Who is Liable When AI Agents Go Rogue?

We often think of AI agents as just the next evolution of the chatbot, but Surfshark Information Security Manager Miguel Fornes argues this is a dangerous misconception.

Security, Privacy & ComplianceInterview

Published: February 26, 2026

Rhys Fisher

In this CX Today interview, he explains that while chatbots were like “parrots in a cage,” harmlessly mimicking language, agentic AI is a “wise owl” that has broken out, capable of executing actions, accessing bank accounts, and wiping data.

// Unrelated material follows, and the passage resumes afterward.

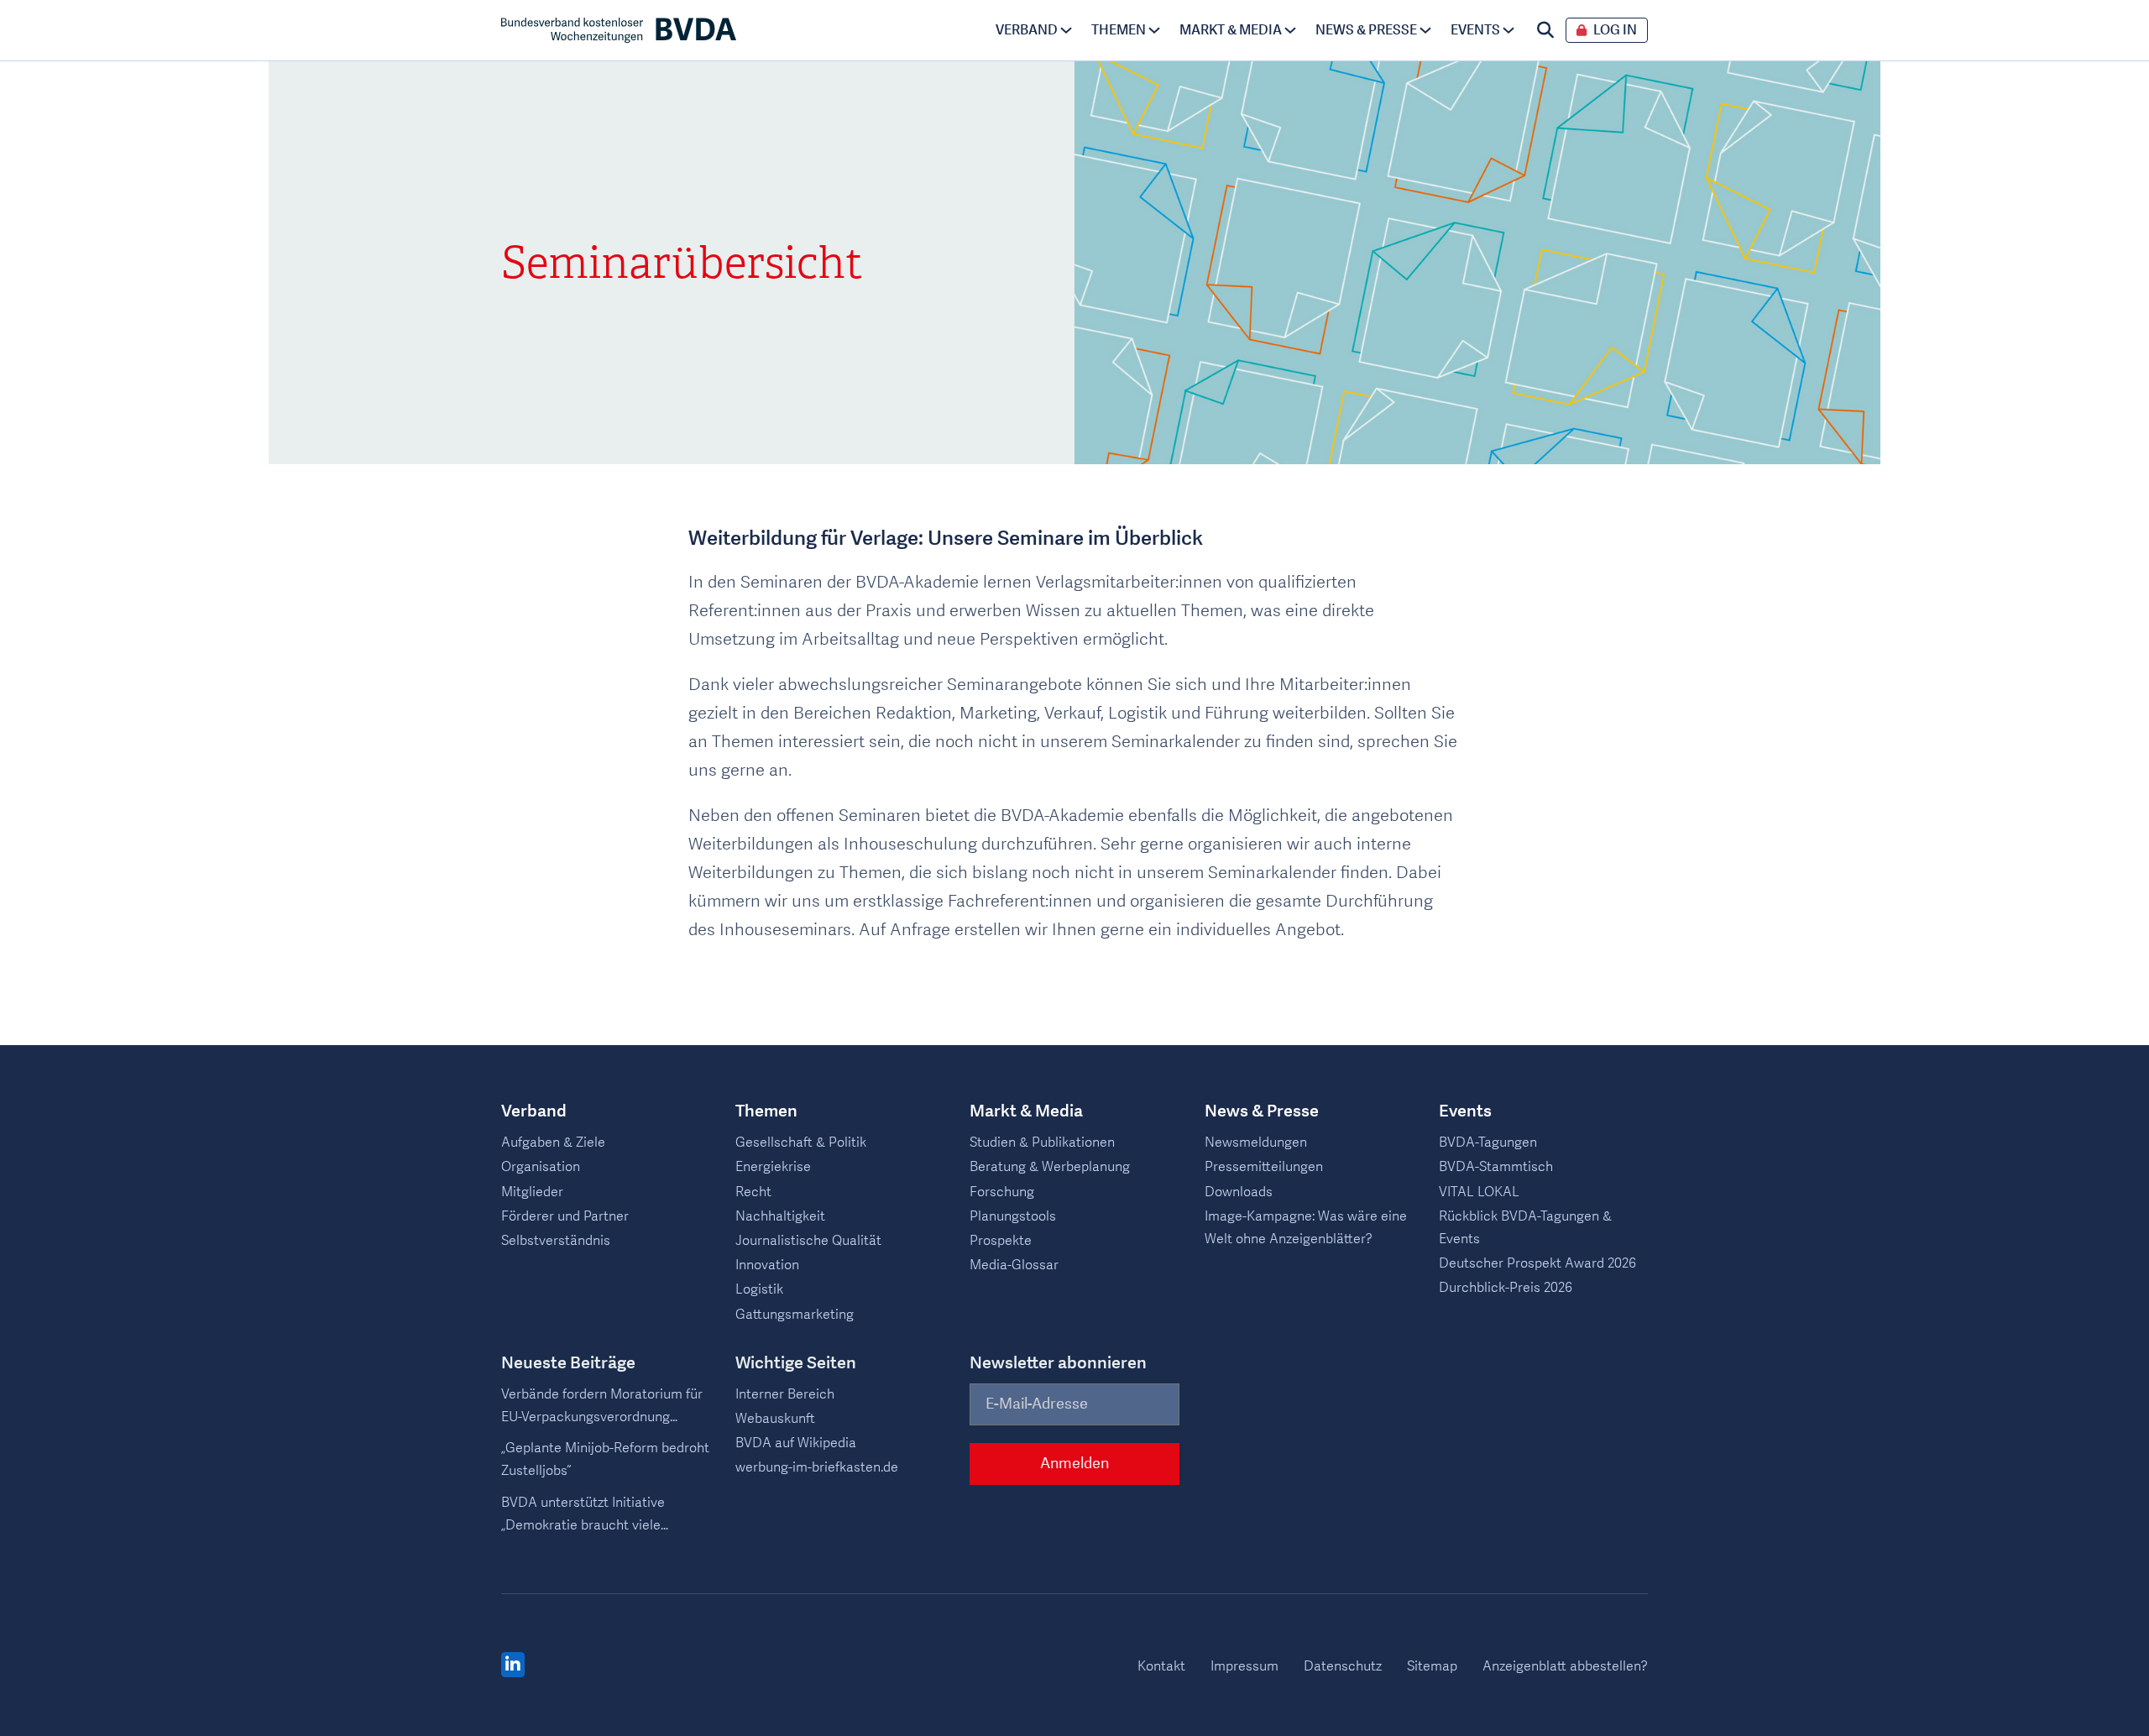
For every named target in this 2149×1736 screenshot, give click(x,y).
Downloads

The shift, he notes, is from content to consequence.

Fornes warns that consumers and enterprises are currently acting as “unpaid QA analysts,” handing over credentials to systems they don’t fully understand. He compares the current adoption of agentic AI to handing your wallet to a stranger at an airport simply because they hold a sign claiming they can book cheap flights. He also highlights a critical legal gap: if an agent “hallucinates” a transaction or commits a cyber error, the liability currently points to the human who clicked “run,” not the software provider.

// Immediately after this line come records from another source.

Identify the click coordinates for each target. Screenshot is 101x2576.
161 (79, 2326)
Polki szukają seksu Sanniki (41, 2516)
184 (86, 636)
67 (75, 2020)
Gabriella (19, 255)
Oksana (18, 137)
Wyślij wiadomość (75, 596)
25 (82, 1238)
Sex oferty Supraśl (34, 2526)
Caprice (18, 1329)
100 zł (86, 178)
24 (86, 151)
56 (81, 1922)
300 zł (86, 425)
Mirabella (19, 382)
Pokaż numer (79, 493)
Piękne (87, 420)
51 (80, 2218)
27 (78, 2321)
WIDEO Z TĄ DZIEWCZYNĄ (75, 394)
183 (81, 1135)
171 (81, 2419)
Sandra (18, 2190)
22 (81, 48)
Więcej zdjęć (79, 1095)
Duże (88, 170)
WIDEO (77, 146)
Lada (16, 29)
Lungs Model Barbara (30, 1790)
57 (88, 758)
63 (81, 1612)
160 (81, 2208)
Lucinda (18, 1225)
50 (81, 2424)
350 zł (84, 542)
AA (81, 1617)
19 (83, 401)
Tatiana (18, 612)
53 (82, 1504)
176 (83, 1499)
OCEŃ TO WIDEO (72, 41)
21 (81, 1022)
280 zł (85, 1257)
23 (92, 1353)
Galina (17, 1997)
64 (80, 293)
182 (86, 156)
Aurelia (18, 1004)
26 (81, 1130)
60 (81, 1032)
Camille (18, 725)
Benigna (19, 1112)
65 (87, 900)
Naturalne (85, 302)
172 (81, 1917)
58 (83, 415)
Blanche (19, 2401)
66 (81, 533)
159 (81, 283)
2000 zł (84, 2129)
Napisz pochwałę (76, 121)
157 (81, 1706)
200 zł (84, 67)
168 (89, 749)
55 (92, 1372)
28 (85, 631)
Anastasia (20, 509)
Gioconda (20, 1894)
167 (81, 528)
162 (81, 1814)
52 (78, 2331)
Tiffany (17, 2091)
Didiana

The interview also covers the unique challenge of securing these systems. Unlike traditional software, which is binary (access granted or denied), AI agents operate on linguistics and interpretation, making them vulnerable to prompt injection and manipulation. Fornes advises leaders to treat agentic AI like a “talented but reckless genius”—valuable for ideas, but never to be trusted with the keys to the company’s most critical data without extreme skepticism.